> [Objective]: Count how many lines in the data below contain the string "width". Reply with the number alone.

> [Data excerpts]:
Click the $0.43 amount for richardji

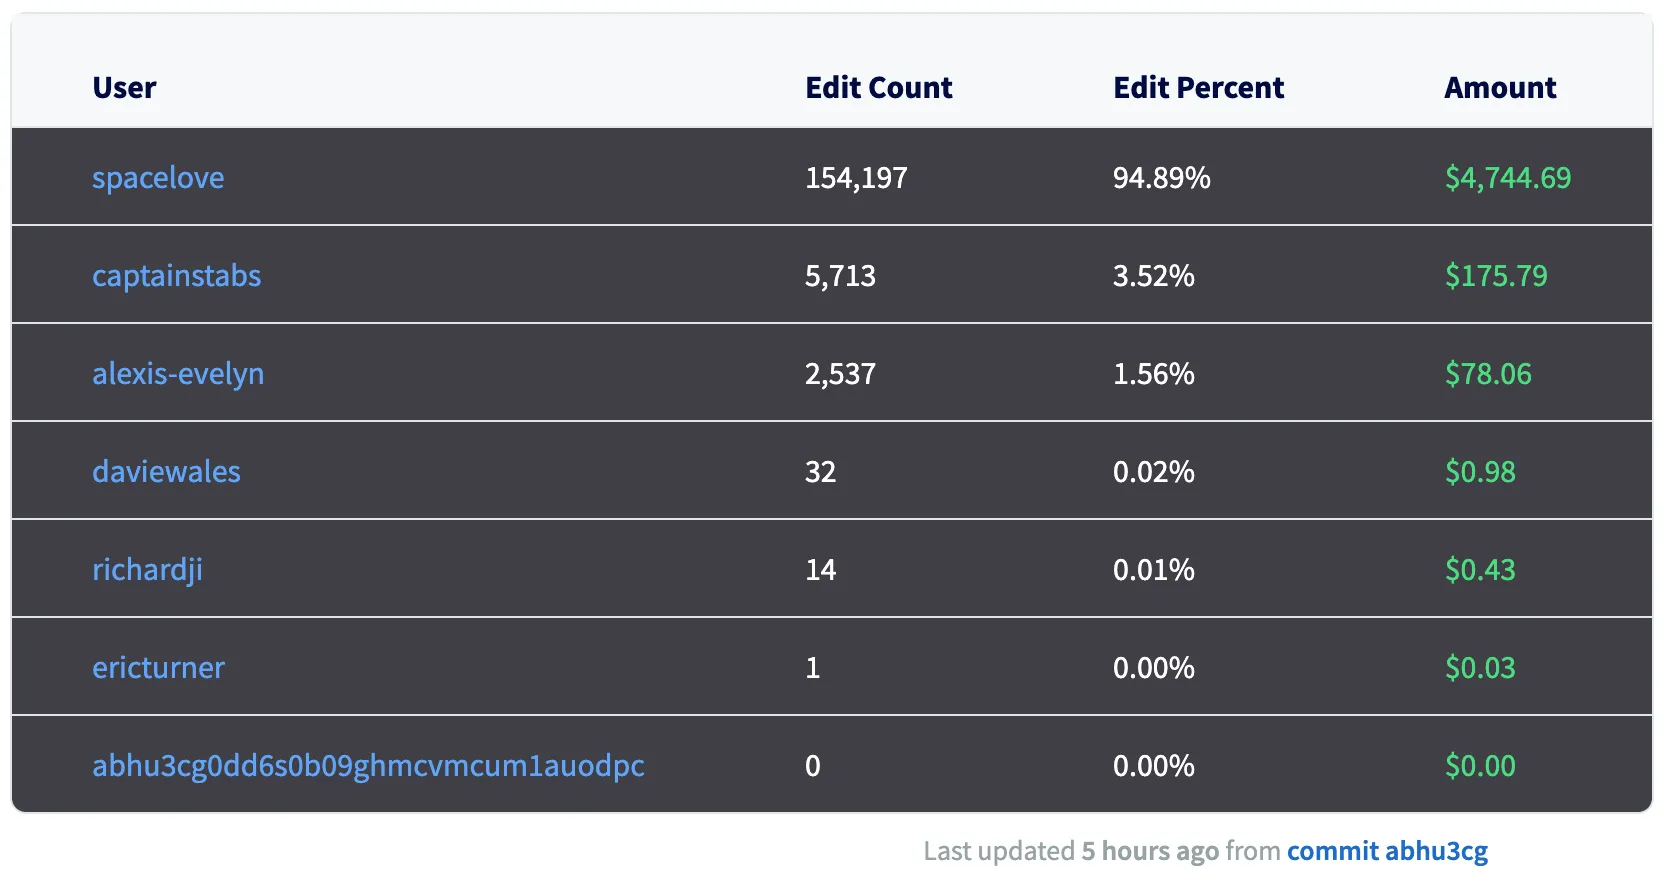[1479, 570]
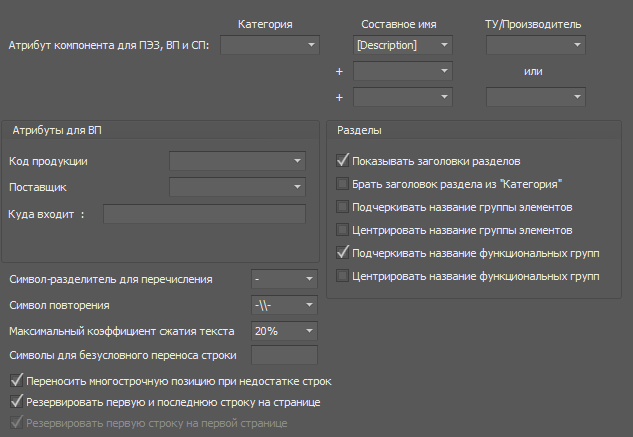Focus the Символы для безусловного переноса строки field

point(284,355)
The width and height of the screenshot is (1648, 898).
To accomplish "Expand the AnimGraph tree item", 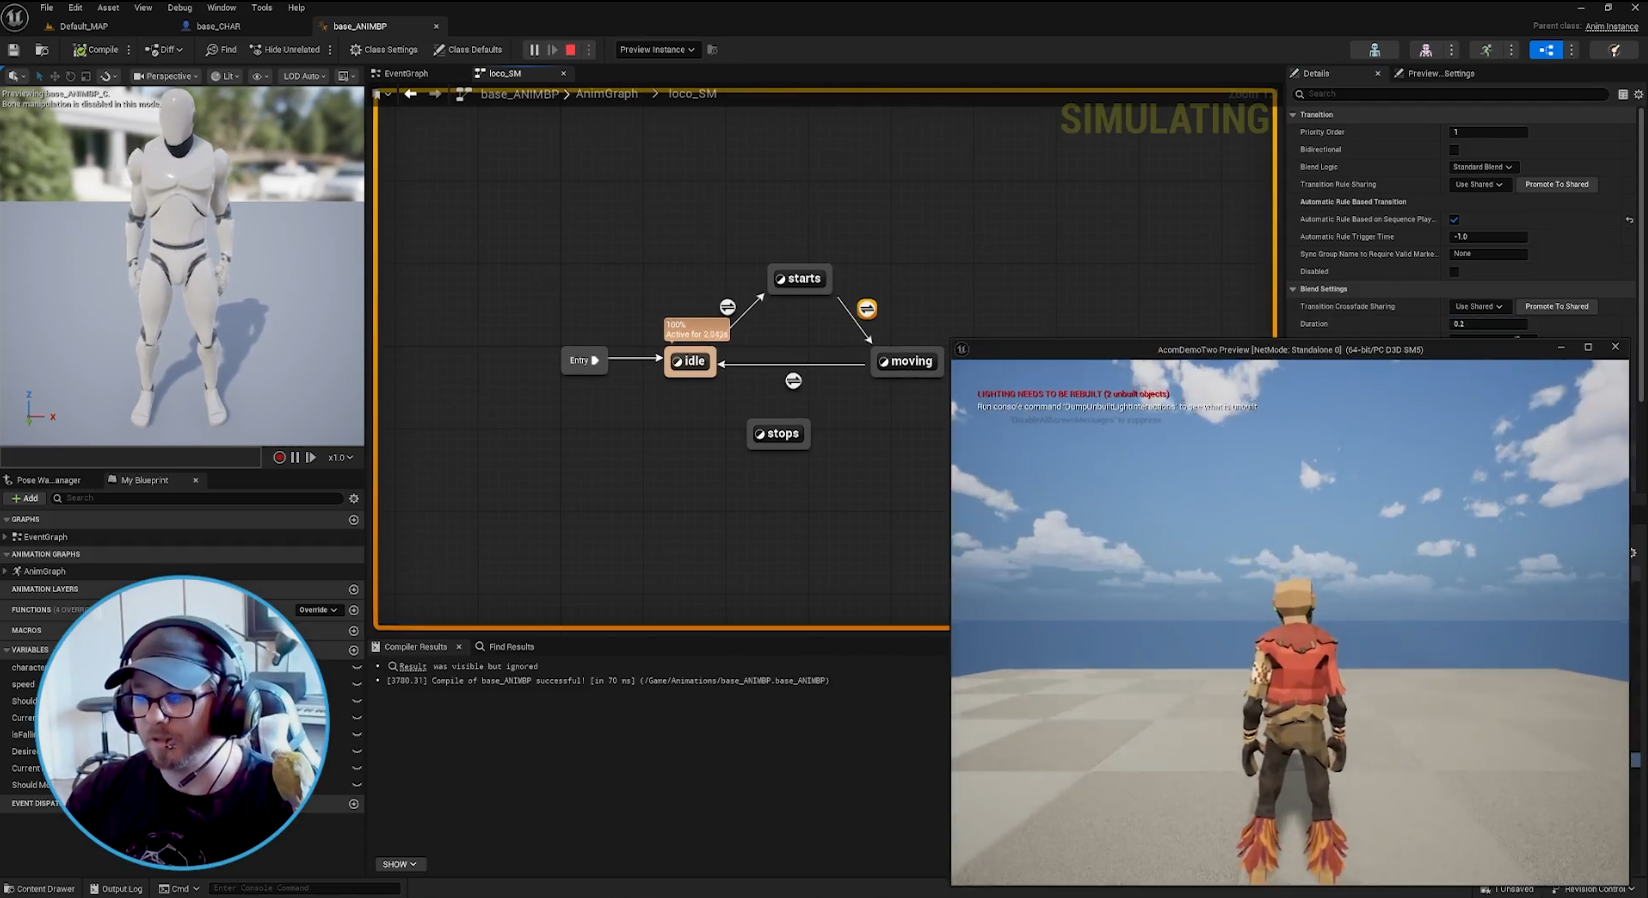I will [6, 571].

> [Solved exercise]: 1